Он надолго замолчал. Выдвинул ящик стола и принялся копаться в нем, вынимая и просматривая какие-то бумаги. Костылев, между тем, осторожно обвел глазами кабинет. Довольно странное это было помещение, без единого окна, стены облицованы серым кафелем, в четырех прямоугольных глиняных вазах, расставленных по углам, – уродливые искусственные цветы.
«Как в крематории», – с отвращением подумал Костылев.
– Я вас слушаю, – угрюмо сказал он.
– Разумно поступаете, – холодно парировал менеджер, – если хотите уцелеть. Не наделаете глупостей, быстро все усвоите – прекрасно! Начнете осуществлять мероприятия, приносить пользу. Не нам – столь любезному вам человечеству. Поскольку, будучи избавленным от бредней, оно автоматически станет счастливым. От вас требуется одно, как и от всех нас…
– Выпустить зверя… – вслух подумал Костылев и сразу осекся.
Но странно: менеджер ничуть не разозлился, напротив – важно закивал, по-видимому, очень довольный.

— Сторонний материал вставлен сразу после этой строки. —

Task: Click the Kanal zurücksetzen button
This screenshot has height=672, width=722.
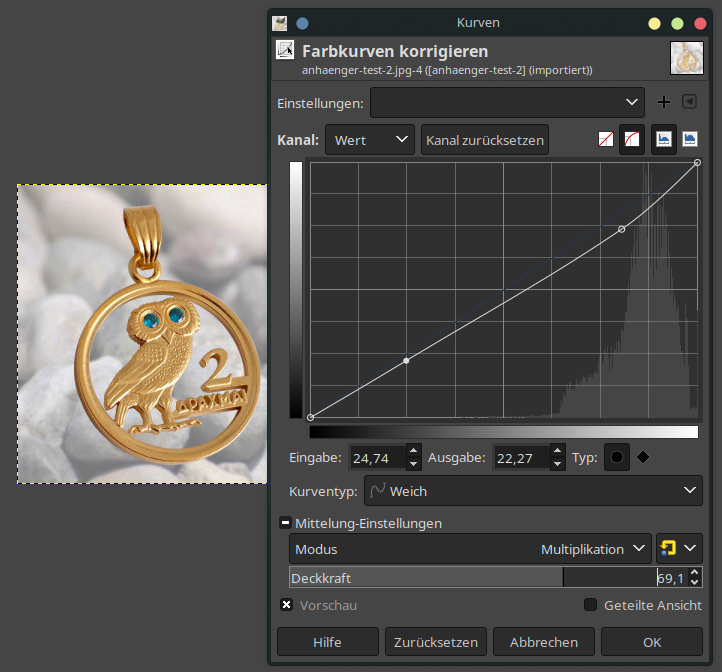Action: point(485,140)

– Именно задействовать зверя, – наконец-то вы поняли, а я уж, признаться, думал… заканчивать. Именно зверя! И не надо бояться этого слова. Судите сами – к чему стремится каждый человек? К счастью. А что такое счастье? Максимальное соответствие желаемого действительному, верно? А теперь посмотрим на зверей. Разве у них недостаточно предпосылок для того, чтобы быть счастливыми? А главное, – свободными? По-настоящему, а не этой вашей… осознанной необходимостью? Они живут естественно, функционируют, не стиснутые уродливыми, извращенными ограничениями. И единственный, кто вмешивается, кто портит их жизнь – наш царь природы, венец творенья, гомо сапиенс. Себя он уже искалечил, теперь взялся за них. А у них, заметьте, все как раз хорошо и, если хотите, справедливо. Каждый имеет возможность добиться, чего хочет, на что имеет право. Никаких запретов! Сильный хочет отобрать добычу у слабого – и отбирает. Потому что сильный. Здоровый самец хочет прогнать хилого соперника – и прогоняет. А надо, так и убивает! И получает самку, а то и двух – сколько хочет. И самки рожают от него здоровых детенышей. Все
– Замечательно, – сказал Костылев. – Но, к моему большому сожалению, должен отметить: такие «теории» уже были. И не раз. Последняя, помнится, называлась фашизмом. Не слыхали?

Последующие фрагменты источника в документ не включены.